**Исходный текст**
=====
Письмо от мамы. Видно, что ее беспокойство вес больше питается глушью Шахматова.

Сдаю I Маклакова (готового).

Тяжелый и мрачный допрос Гучкова. Ссоры в президиуме. Серость и хамоватость придворных Муравьева (г. Лесневский).

Люба у Вольфа. Как Люба изменилась, не могу еще определить в чем. — Купанье.


3 августа

Люба встала в 6 часов утра и побежала на Варшавский вокзал за молоком; вообще увлеклась хозяйством.

Весь день я составляю по газетам канву из известного политического матерьяла, для того чтобы расшивать потом по ней узоры матерьялов, добытых комиссией (сегодня и вчера вечером — с декабря до половины января 1917 г.).

Вечером мы с милой нашли для тети маленькую комнату в соседней с нами квартире за 45 рублей!

Телефон от Пяста.

Душно, гарь, в газетах что-то беспокойное. Я же не умею потешить малютку, она хочет быть со мной, но ей со мной трудно: трудно слушать мои разговоры. Я сам чувствую тяжести и нудность колес, вращающихся в моем мозгу и на языке у меня. «Старый холостяк».

Люба говорила сегодня, что думала в Пскове о коллективном самоубийстве (тоже!). «Слишком трудно, все равно — не распутаемся». Однако подождем еще, думает и она.

Все полно Любой. И тяжесть и ответственность жизни суровей, и за ней — слабая возможность розовой улыбки, единственный путь в розовое, почти невероятный, невозможный.

В газетах на меня произвело впечатление известие о переезде Синода в Москву и о возможности закрытия всех театров в Петербурге. Теперь уж (на четвертый год) всему этому веришь. Мы с Идельсоном переговариваемся иногда о том, как потащимся назад в дружину. Тоска. Но все-таки я кончаю день не этим словом, а противоположным: Люба.

Происходит ужасное: смертная казнь на фронте, организация боеспособности, казаки, цензура, запрещение собраний. Это — общие слова, которые тысячью дробных фактов во всем населении и в каждой душе пылят. Я пошел в «Лигу русской культуры», я буду читать «Русскую волю» (попробую; у «социалистов» уже не хватает информации, они вышли из центра и не захватывают тех областей, в которых уверенно и спокойно ориентируются уже «буржуа»; «их» день), я, как всякий, тоже игрушка истории, обыватель. Но какой полынью, болью до сладости все это ложится на наши измученные войной души! Пылью усталости, вот этой душной гарью тянет, голова болит, клонится.
=====
**Данные для анализа**

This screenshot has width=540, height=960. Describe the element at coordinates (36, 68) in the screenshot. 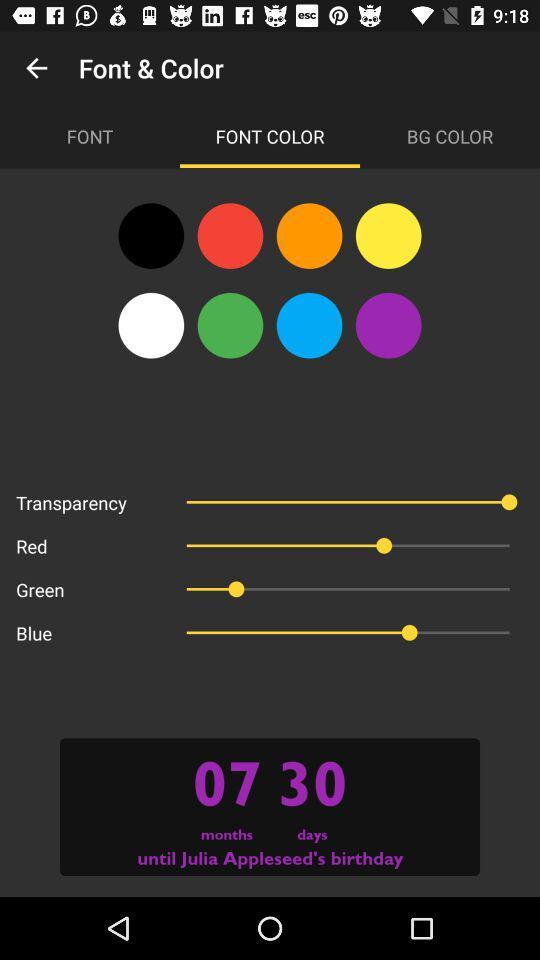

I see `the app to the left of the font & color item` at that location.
=====
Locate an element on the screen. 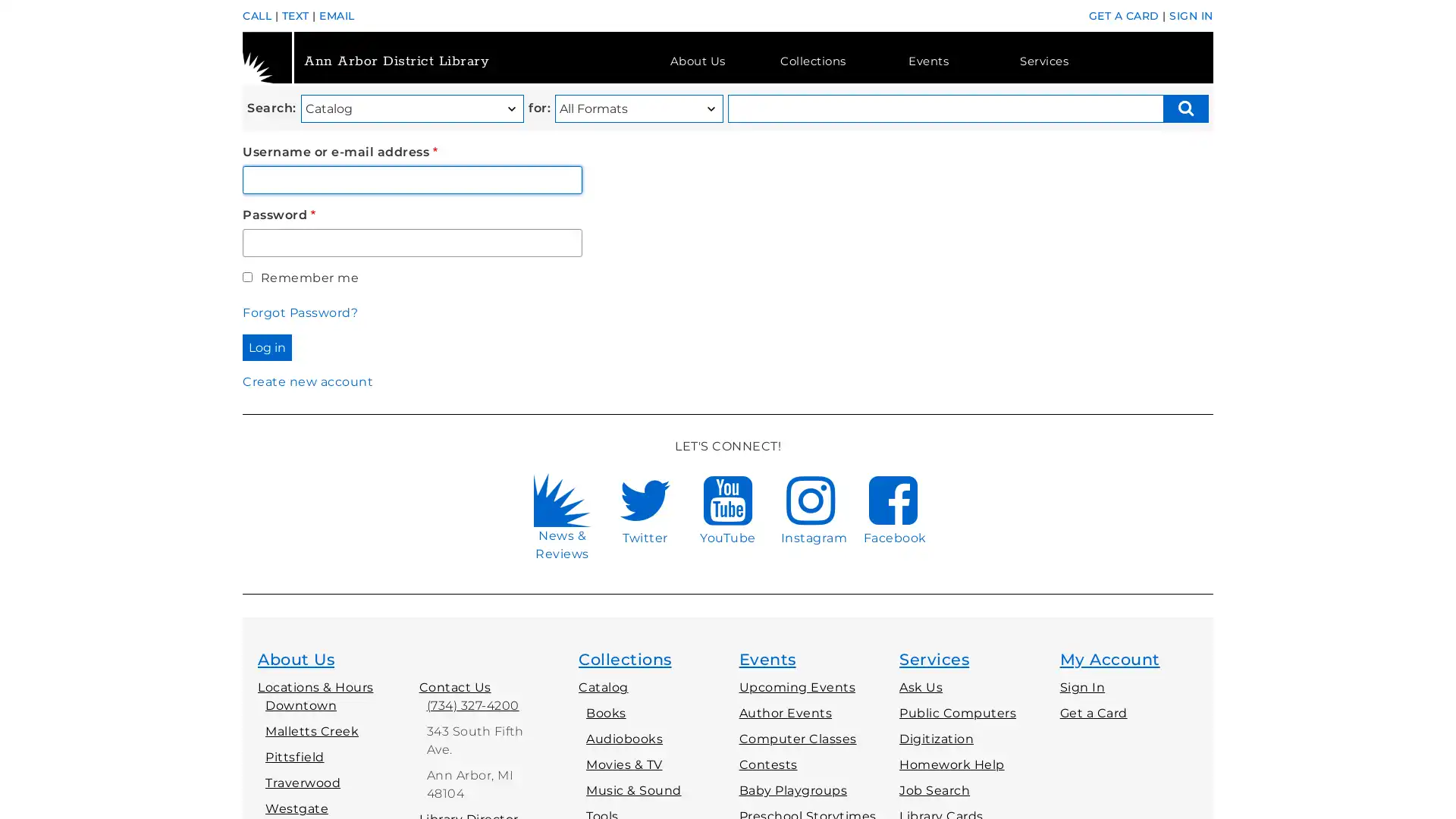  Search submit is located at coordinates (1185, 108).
=====
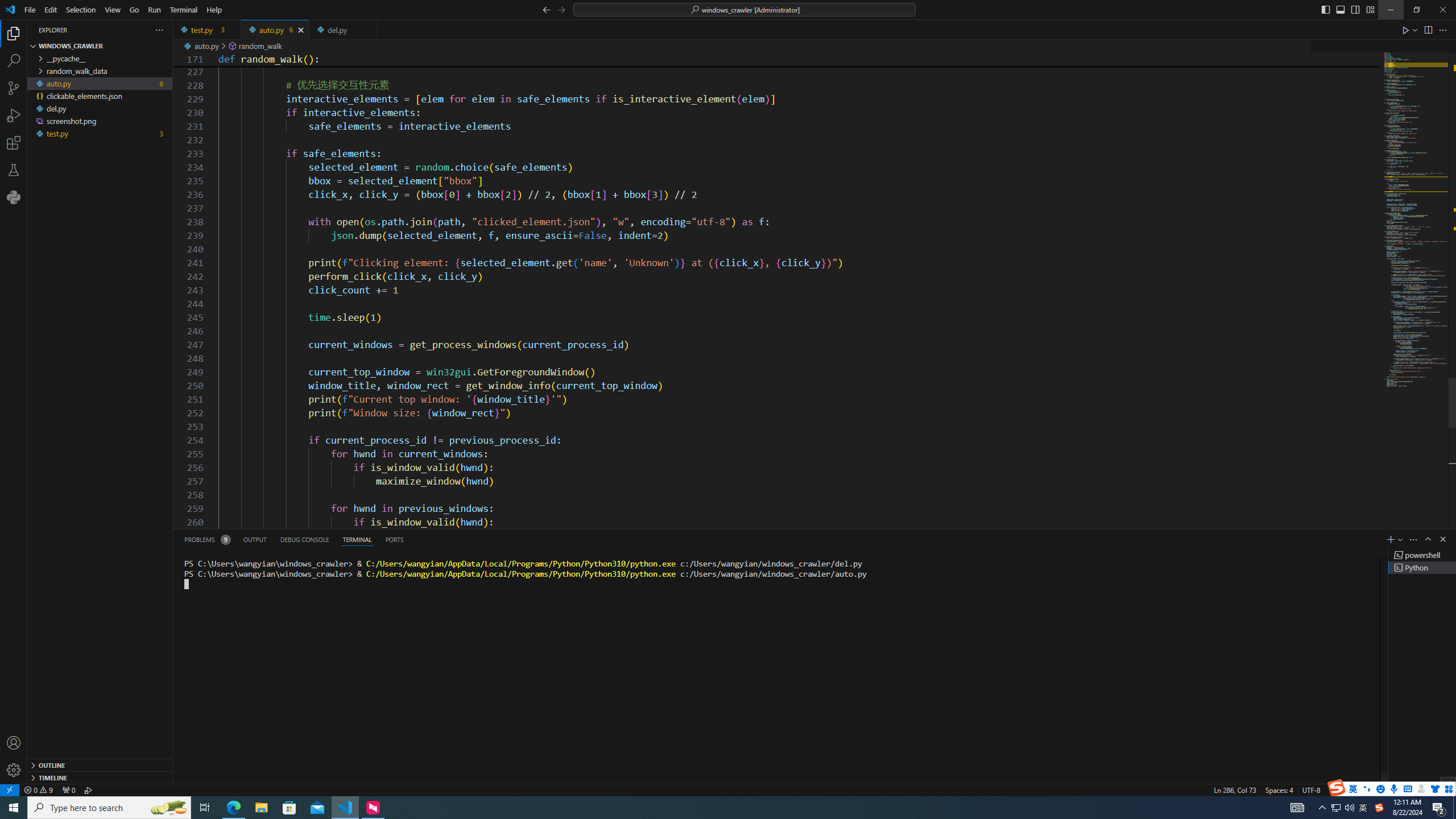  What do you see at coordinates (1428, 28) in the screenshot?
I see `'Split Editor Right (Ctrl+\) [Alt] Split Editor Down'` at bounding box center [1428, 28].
=====
**Набор заданий**
a - Во сколько Люба встала утром 3 августа и куда она отправилась, согласно исходному тексту?
b - Продолжите дневниковые записи из исходного текста, начав сразу после его последнего предложения.

**Ответы на задания**
a - Люба встала в 6 часов утра и побежала на Варшавский вокзал за молоком.

b -
Люба.

Еще темнее мрак жизни вседневной, как после яркой… «Трудно дышать тому, кто раз вздохнул воздухом свободы». А гарь такая, что, по-видимому, вокруг всего города горит торф, кусты, деревья. И никто не тушит. Потушит дождь и зима.

Люба.


4 августа

Опять — Бусино хозяйство и уют утром. Во дворец — злой. Разговор с Домбровским, который рассказывал о крупном провокаторе, игравшем роль в протопоповской истории. Пришел Милюков, начали его спрашивать (розовый, гладко выбритый и сделанный подбородок, критически кривящиеся усы, припухшие глаза, розовые пальцы с коротко остриженными ногтями, мятый пиджачок, чистое белье). Я ушел, потому что председатель поручил мне отредактировать к завтрашнему дню (для Керенского) всю вторую половину допроса Хвостова (толстого).

Телефон от Зоргенфрея В. А. Тридцать семь страниц стенограммы второго допроса Хвостова. Увлекательно и гнусно.

Разговор с Любой за обедом, совесть беспокойная.

Письмо маме. Мысли как будто растут, но все не принимают окончательной формы, все находится в стадии дум. Следует, кажется, наложить на себя запрещение — не записывать этих обрывков, пока не найдешь формы.


5 августа

День для меня большой. Заседание во дворце, из частей которого для меня стали немного выясняться контуры моей будущей работы. Вместе с тем я чувствую величайшую ответственность, даже боюсь несколько. Тему я определил с 1 ноября.

Мне поручено заведыванье всеми стенограммами с литературной стороны и привлечение помощников для завершения работы.

Большой разговор с Д. Д. Гриммом по этому поводу.

Разговор с Тарле о моей теме.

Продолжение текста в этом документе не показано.